ACTION ITEM
Provide only the number of lines in the data below that contain the word "agent".

INFORMATION GIVEN

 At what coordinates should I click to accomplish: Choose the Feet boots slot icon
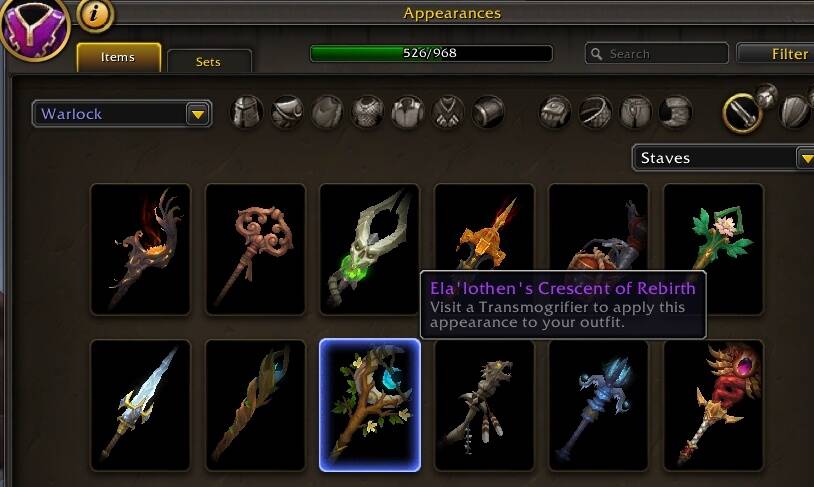tap(676, 112)
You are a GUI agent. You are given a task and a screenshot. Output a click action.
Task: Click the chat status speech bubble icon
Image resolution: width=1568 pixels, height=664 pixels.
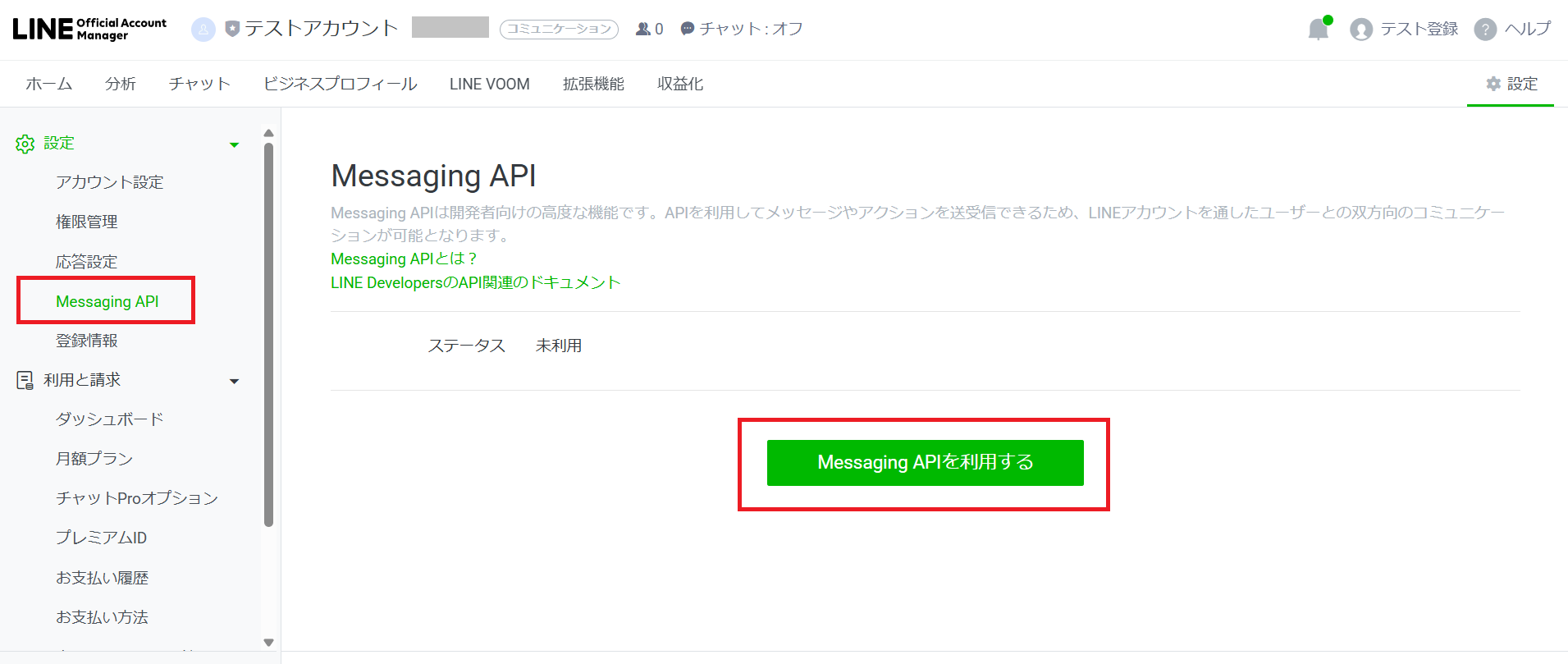tap(688, 29)
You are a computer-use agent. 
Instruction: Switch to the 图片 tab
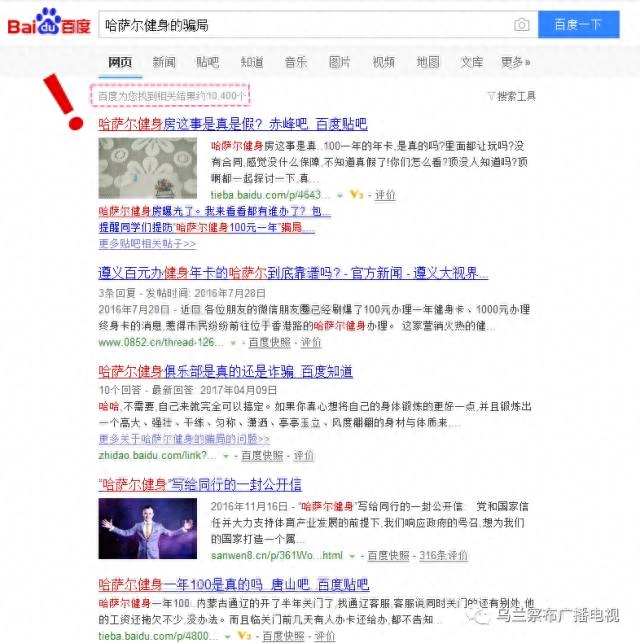(339, 62)
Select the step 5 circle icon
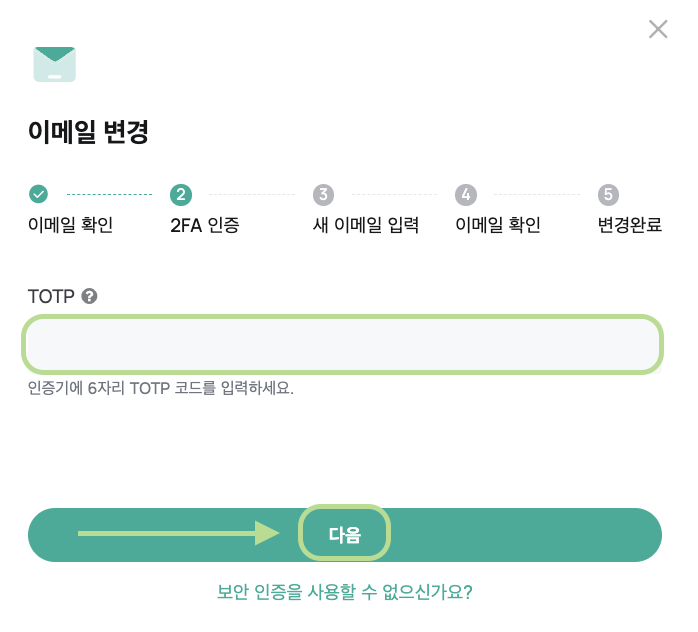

TASK SOLUTION
2